The DOE’s Artificial Intelligence and Technology Office (AITO) is exploring launching one or more Grand Challenges aimed to “push the frontiers of AI technologies, creating the next generation architectures, infrastructure, tools and approaches,” according to a request for information released on June 10.
The AITO is seeking input from academia, the private sector, and national laboratories on how to design competitions that promote technological breakthroughs in A.I. fields, such as computer vision, natural language processing, distributed intelligence (“swarms”), and edge computing among many others, according to the announcement. The deadline to submit responses is July 10.
The office’s top priorities include research into:
- Novel methods of learning, including continuous learning models, working with unlabeled or unstructured data, limited data, and the development of A.I. with common sense;
- Development and validation of trustworthy A.I., including secure, tamper-proof algorithms capable of explaining their reasoning and mitigating unintended bias;
- Applications for and defenses against adversarial A.I.; and
- Tools to enable better data management and data sharing.

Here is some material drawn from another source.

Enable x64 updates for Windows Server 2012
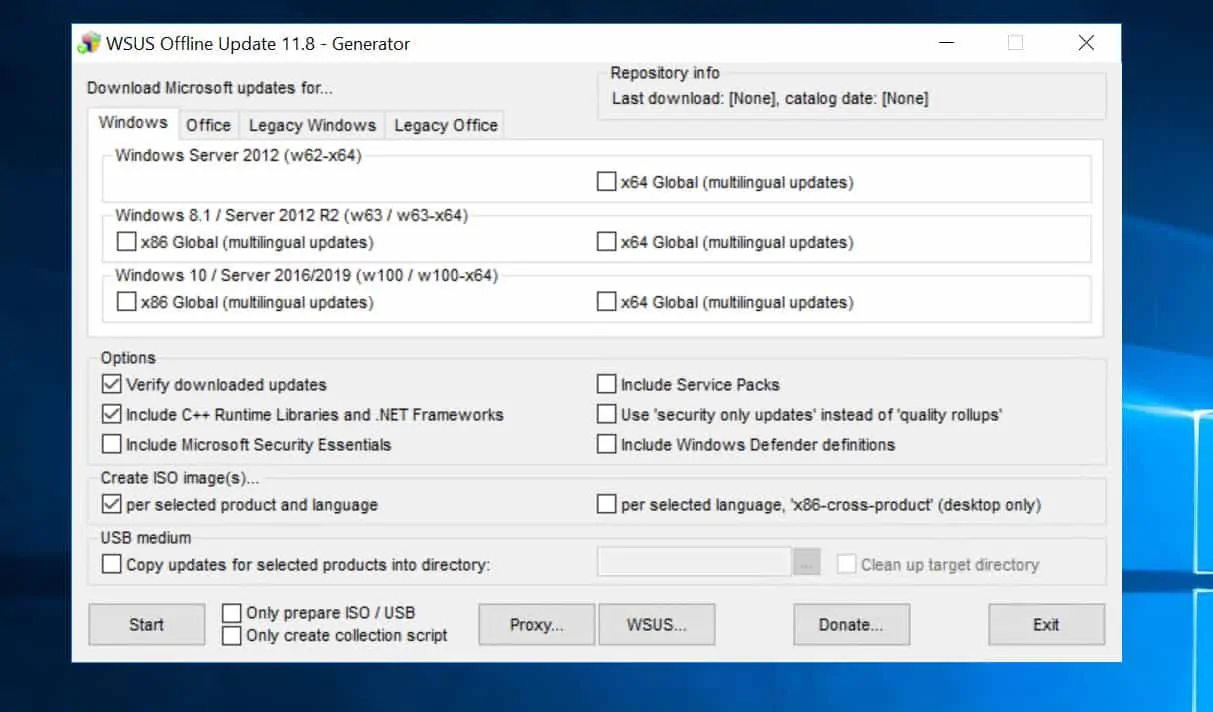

“AITO requests responses that relate one or more of the listed breakthrough AI technology areas to aid in tackling our Nation’s largest issues, such as curing cancer, preventing or mitigating epidemics, and ensuring grid resiliency,” according to the RFI.
The Trump administration directed federal agencies to “drive technological breakthroughs in AI” with a February 2019 executive order to “promote scientific discovery, economic competitiveness, and national security.” Soon after, Energy Secretary Rick Perry established the AITO in September 2019 as a hub for A.I.-related research across the department’s many offices and national laboratories.
DOE will invest an estimated $162 million on A.I.-related research and development in fiscal 2020, per a supplement to the president’s budget.
The original Grand Challenge was a 2004 contest sponsored by the Defense Advanced Research Projects Agency (DARPA) to design an autonomous vehicle capable of navigating a 142-mile course through the California and Nevada deserts. Although no team was able to complete the first Grand Challenge, and the $1 million prize went unclaimed, the project arguably set the scene for advances in the technology and the emergence of a commercial market for self-driving cars.
DARPA continues to employ the model of its first challenge to push technological boundaries in fields such as cybersecurity, robotics, and advanced radio frequency communications.
Although Grand Challenge prizes tend to be relatively small, compared to most government contracts, innovative proposals are often rewarded with higher-value work with the government. For instance, the winner of the 2016 DARPA Cyber Grand Challenge, ForAllSecure Inc., subsequently received $6.3 million in other transaction agreements with the Defense Innovation Unit. The company then won a $45 million follow-on contract to supply the Defense Department with its automated software vulnerability testing tools.